Others believe social media and gaming hold the keys to mHealth success. Mobile devices are the "digital fireplace," said Douglas Goldstein, an eFuturist and newly hired executive for mHealth developer Diversinet. As such, he said, they offer the opportunity to "go to where people are," connect with their social circles and reach them when they're having the most fun.
The issue then lies with positioning them where they'll be noticed, used and retained.
"The battle going forward is point-of-presence on the handset," he said.
Thursday's sessions offered a wide range of examples of successful mHealth programs, from the Joslin Diabetes Center's "Joslin Everywhere" and "Joslin Inside" programs to mobile apps and mHealth wellness programs developed by Independence Blue Cross, United Healthcare, Aetna and several Blue Cross and Blue Shield associations around the country. Each focuses on using mHealth platforms and tools to reach a target population, compel them to manage or improve their lifestyle and behaviors, and reward them for achieving certain milestones or results.
For example, one out of every five employees of Blue Shield of California was involved in a wellness program in 2008, when the payer launched its Wellvolution program, said Nazli Ghamarifard, MPH, the insurer's senior wellness program manager.
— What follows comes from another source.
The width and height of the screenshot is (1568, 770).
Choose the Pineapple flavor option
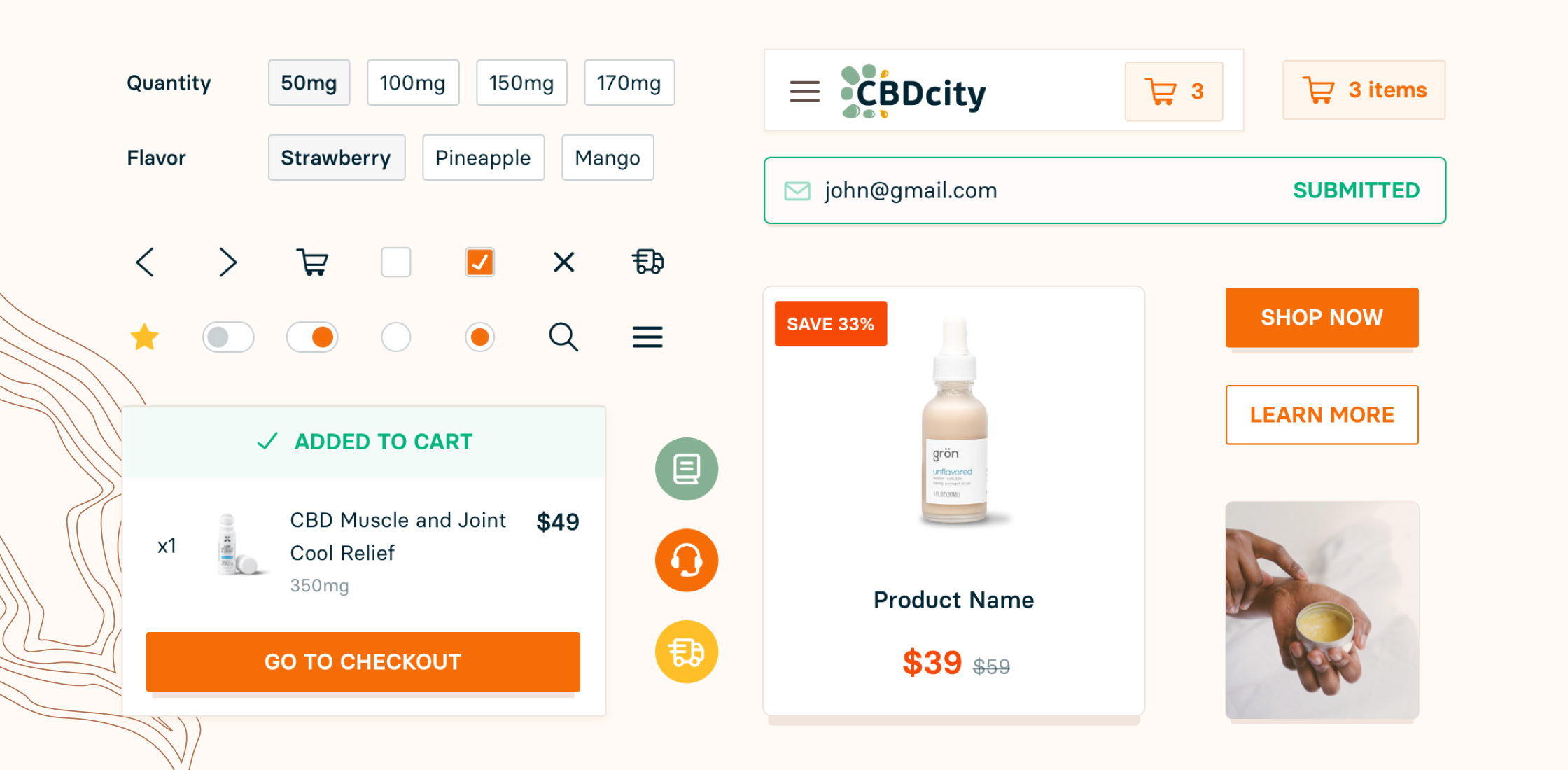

Four years later, she said, the organization has added two more programs – Shape Up Shield, a social media-fueled fitness challenge, and The Daily Challenge, a 360-degree well-being program offered through MeYouHealth – and is seeing 80 percent employee participation. In addition, she said, the program is seeing decreases in smoking and hypertension and an ROI (in financial and productivity returns) of $3 for every $1 spent in healthcare costs.
They key, say the experts, is keeping consumers interested.
"People want healthy living to be fun, engaging, easy and social," said Dan Brostek, head of member and consumer engagement for Aetna, which has developed a CarePass platform and launched apps through iTriage and MindBloom.
"Bringing in that social network is an extremely important part of it," added Nick Martin, vice president of innovation and research and development at United Healthcare, whose mobile offerings include Health4Me and Optumize4Me.
For physicians, mHealth may turn out to be a necessity as well as an attraction. Paolo Machado, chief executive officer and founder of Health Innovation Partners, pointed out that the public and payers are going to be demanding accountability from the physician community. "We tend, in healthcare, to do things because we can," he said. Now they're going to have to prove why it's done.
"The world of mHealth is finally breaking barriers we've had toward adoption," added James Albert, vice president and chief information officer at Plymouth, Mass.-based Jordan Health Systems, which has launched an ambitious mobile communications platform for its employees.
Richard Katz, director of the cardiology division at George Washington University Medical Center, said mHealth tools offer physicians the opportunity to restore the lines of communication with patients that may have been lost through the years.
"We are building relationships" that have been fractured," he said. "The advantage of this technology is that we can improve and redesign" these relationships.